We have had many debates. During the passage of the relevant Act through the House, it was extensively—if not exhaustively—debated, with many different opinions expressed. Nevertheless, it did not lack for debate and it was passed by Parliament. I have not noticed any reduction in the vast variety of opinions, information and disagreements coming forth on the blogs, all engaging already in the election campaign.
I bring good news from Kettering, because the shops in Kettering had a great Christmas. Footfall in the main shopping centre in Kettering town centre was up 6.5%. In the month before Christmas the footfall for the east midlands rose by 12%, nationally by 15%, but in Kettering by a massive 24%. With far fewer empty shops than the national average and falling car parking charges, it is clear that Kettering is outperforming its rivals. May we have a debate in Government time about the optimistic future for our town centres, against the background of rapidly falling unemployment, increases in real living standards and the fastest growing economy in the G7?
I pay tribute to the retailers of Kettering for attracting all those people, and to my hon. Friend for his encouragement of them. Perhaps all that footfall is people visiting Kettering to shake the hand of the Member of Parliament and to catch a glimpse of him themselves. He raises an important point. The Government have done a great deal to help retailers, particularly with the measures that the Chancellor has taken on business rate relief and the removal of employers national insurance for small businesses. These things are helping our high street stores, and I hope they will go on to even greater success in Kettering.
I have been talking to staff at our local hospitals this week and it is clear that the pressure remains relentless. One of the biggest problems is that hospitals are not able to discharge elderly patients back into the community. Despite what the Secretary of State for Health said earlier this week, the system is not working. Will the Leader of the House find time to allow the Secretary of State to come back to the House next week to make an urgent statement on what is being done to try to solve the problem?
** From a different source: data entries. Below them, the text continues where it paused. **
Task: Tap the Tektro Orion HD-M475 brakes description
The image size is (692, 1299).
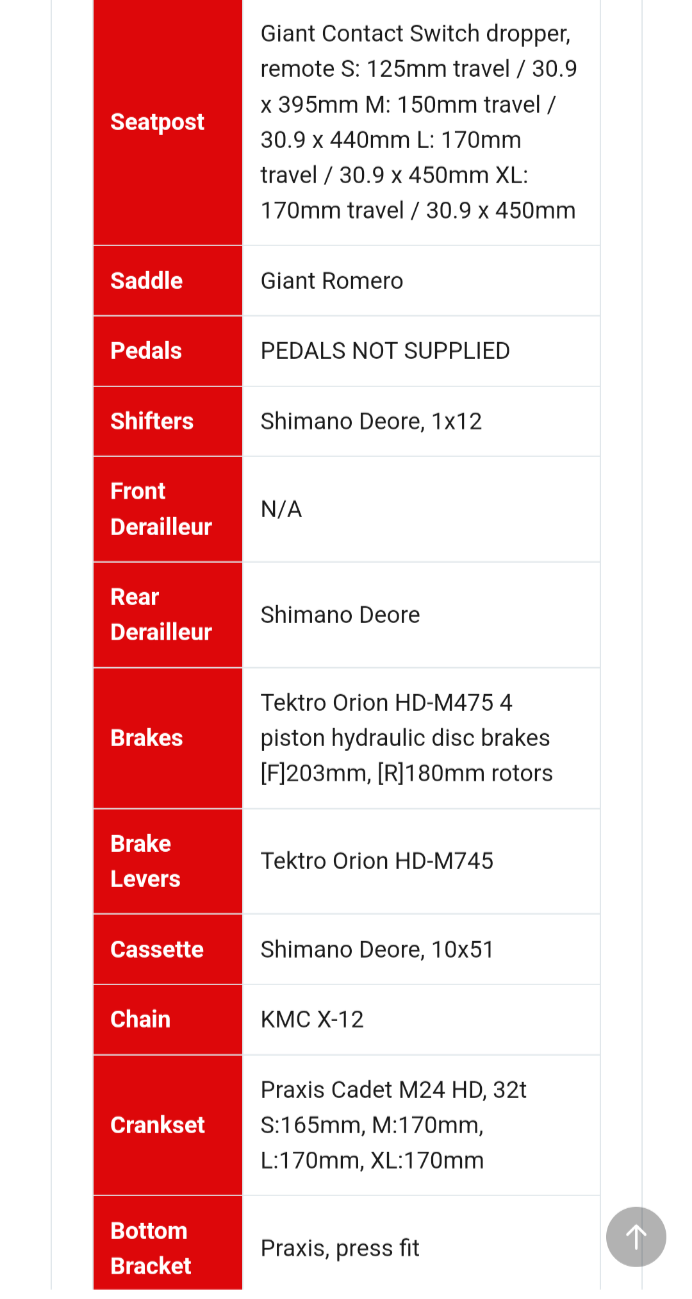Action: (406, 738)
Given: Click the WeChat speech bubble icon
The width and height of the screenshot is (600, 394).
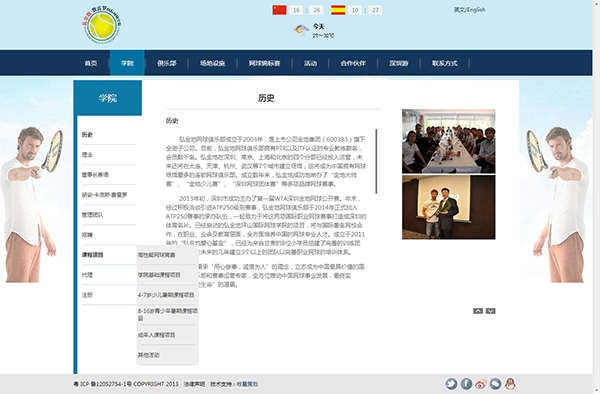Looking at the screenshot, I should (x=496, y=384).
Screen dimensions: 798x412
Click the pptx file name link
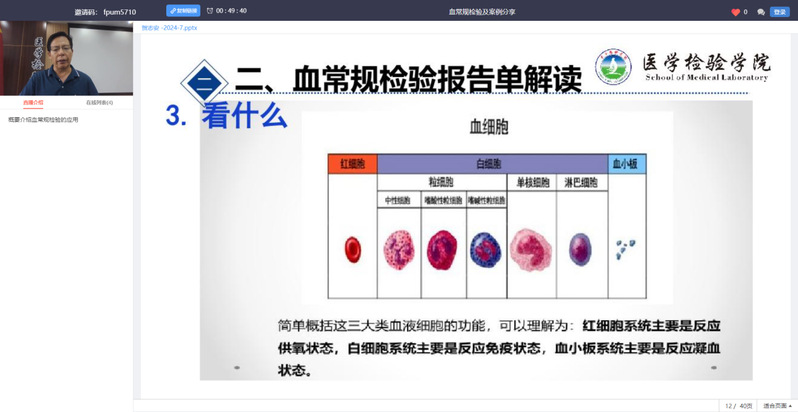[169, 28]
As the hon. Gentleman says, the Secretary of State for Health did refer to the issue and set out what the Government are doing on it. On the question of whether or not such things are working, I have no doubt that the Secretary of State for Health will want to return to the House whenever appropriate on all these issues, particularly if there are continuing problems. I will make him aware of the concerns raised in the House today.
Last week I visited Marton-cum-Grafton primary school, a fantastic village school in my constituency, to congratulate the team on its outstanding Ofsted result. Please may we have a debate on how we can further support rural schools to improve their standards in the way that Marton-cum-Grafton has, as these schools often face very different challenges from urban schools?
Rural schools do indeed face different challenges. My hon. Friend and I, in our work in north Yorkshire, have always strongly defended rural schools, some of which can be very small but still do an extraordinary job. It is important that they are maintained for the future, given some of the distances involved. We value small schools, and we recognise that they are often essential to the communities they serve. We have introduced a sparsity factor to allow local authorities greater flexibility to target funding at small rural schools, and local authorities can choose to apply this factor if they wish and target further funds as well. The Government are very committed on these issues, and I pay tribute to my hon. Friend for being such a strong campaigner for the rural schools in his constituency.